- By - Gaurav Masand
- Posted on
- Posted in AI, Research, technology
ESMFold from Meta is ChatGPT of Proteins
Proteins are a fundamental component of living organisms and play a crucial role in many biological processes. Determining the three-dimensional structure of proteins is crucial to understanding their function, interactions with other molecules, and potential therapeutic applications. However, traditional methods for protein structure prediction can be time-consuming and expensive. The prediction of protein structure is a challenging task that requires the integration of different types of data, including sequence, structure, and evolutionary information. Machine learning algorithms have been developed to analyze this data and generate accurate predictions. One such algorithm is the neural network-based AlphaFold, developed by researchers at DeepMind, which has shown remarkable success in predicting the structure of proteins (Improved protein structure prediction using potentials from deep learning | Nature).

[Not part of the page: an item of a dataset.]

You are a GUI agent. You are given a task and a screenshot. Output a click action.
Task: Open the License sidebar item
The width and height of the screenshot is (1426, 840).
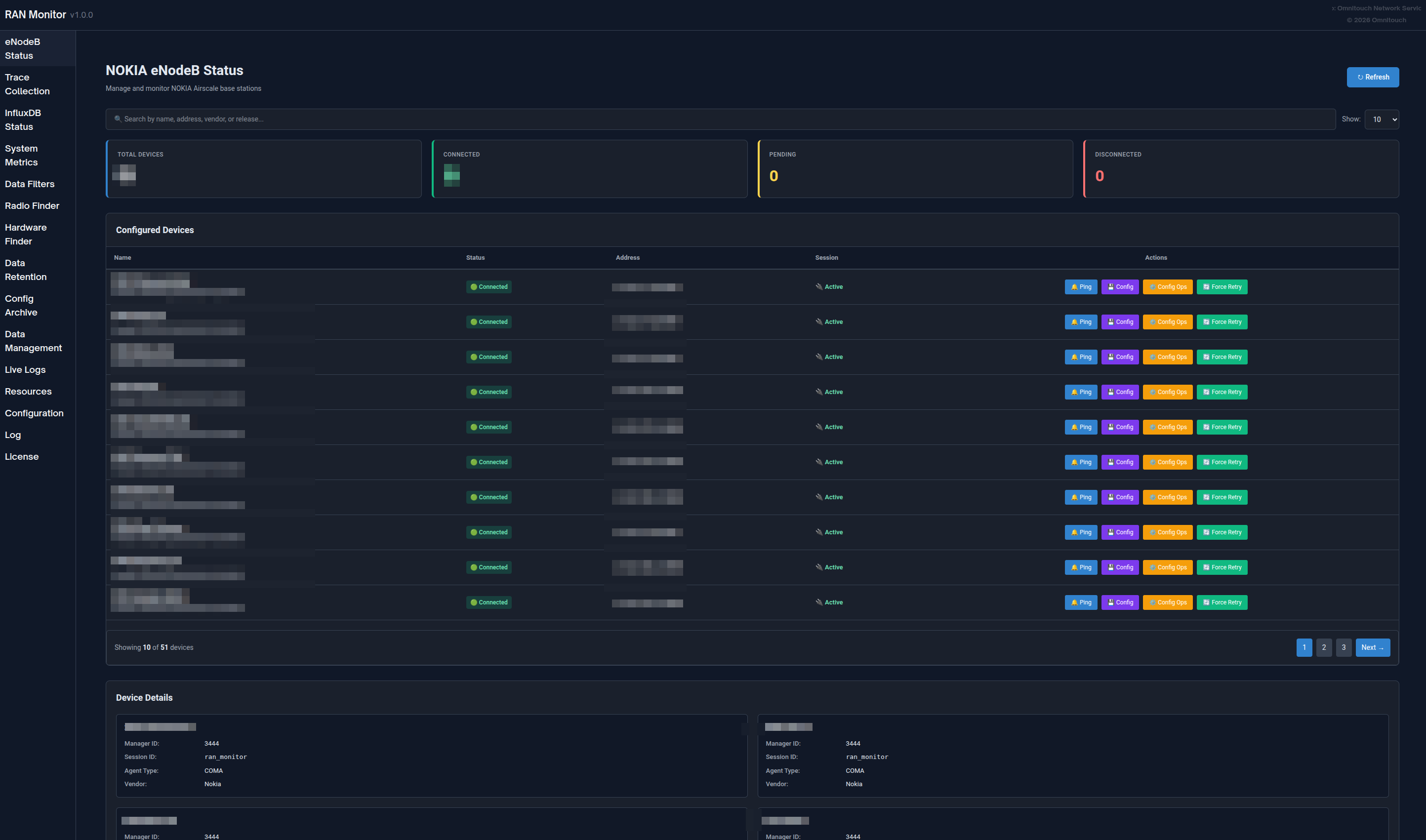click(22, 457)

Another method for predicting protein structure is Rosetta, which uses a combination of computational methods and experimental data to generate structure predictions (Blocking FSH induces thermogenic adipose tissue and reduces body fat | Nature). This method has been used to predict the structure of many proteins, including the spike protein of the SARS-CoV-2 virus.
In recent years, there have been significant developments in using artificial intelligence (AI) to predict protein structure, and one of the most notable AI models for protein structure prediction is ESMFold from Meta.
ESMFold is an AI model for protein structure prediction that uses the representations from a large language model, ESM2, to generate an accurate structure prediction from the sequence of a protein. According to the creators of ESMFold, to make structure predictions at this scale, a breakthrough in the speed of protein folding was necessary (ESM Metagenomic Atlas by Meta AI (esmatlas.com)). ESMFold’s training data includes over 170,000 protein structures from the Protein Data Bank and the sequences of the proteins that they correspond to.
One of the key features of ESMFold is its speed. According to a study published in the journal Nature, ESMFold is about 60 times faster at predicting protein structures for short sequences than its competitor AlphaFold (AlphaFold’s new rival? Meta AI predicts shape of 600 million proteins (nature.com)). The model’s ability to make predictions quickly and accurately is crucial in the field of protein structure prediction, where time and resources are often limited.
ESMFold has been trained on 15 billion parameters, making it one of the largest language models evaluated to date. The model was evaluated on CAMEO and CASP14 test datasets and compared to both AlphaFold2 and another model, RoseTTAFold. ESMFold’s template modeling score (TM-score) was 83 on the CAMEO test dataset and 87 on the CASP14 test dataset. The TM-score is a measure of the similarity between the predicted and actual protein structures, with a higher score indicating a more accurate prediction (Meta’s Genomics AI ESMFold Predicts Protein Structure 6x Faster Than AlphaFold2 (infoq.com)).
ESMFold’s application is not limited to predicting the structure of individual proteins. In November 2022, Meta released a database called the Metagenomics Protein Structure Database, which contains the structures of more than 600 million putative proteins. The database was created using ESMFold to predict the structures of proteins found in microbes in the soil, deep in the ocean, and even inside our bodies (Meta AI releases models of over 600 million potential proteins (acs.org)).
The ESMFold model is available for download on the Meta Fundamental AI Research Protein Team’s Github page. The repository contains pre-trained weights for ESMFold, ESM2, MSA Transformer, ESM-1v, and ESM-IF1 (GitHub – facebookresearch/esm: Evolutionary Scale Modeling (esm): Pretrained language models for proteins). Additionally, the Hugging Face website provides code and pre-trained weights for Transformer protein language models from Meta AI’s Fundamental AI Research Team, including ESMFold and ESM2 (ESM (huggingface.co)).
In conclusion, ESMFold from Meta is a ground breaking AI model for protein structure prediction that uses the representations from a large language model to generate accurate predictions from protein sequences. The model’s speed and accuracy make it a valuable tool in the field of protein structure prediction and have led to the creation of a vast database of putative protein structures. The availability of ESMFold’s pre-trained weights and code allows researchers worldwide to use the model and further advance our understanding of protein structures and functions.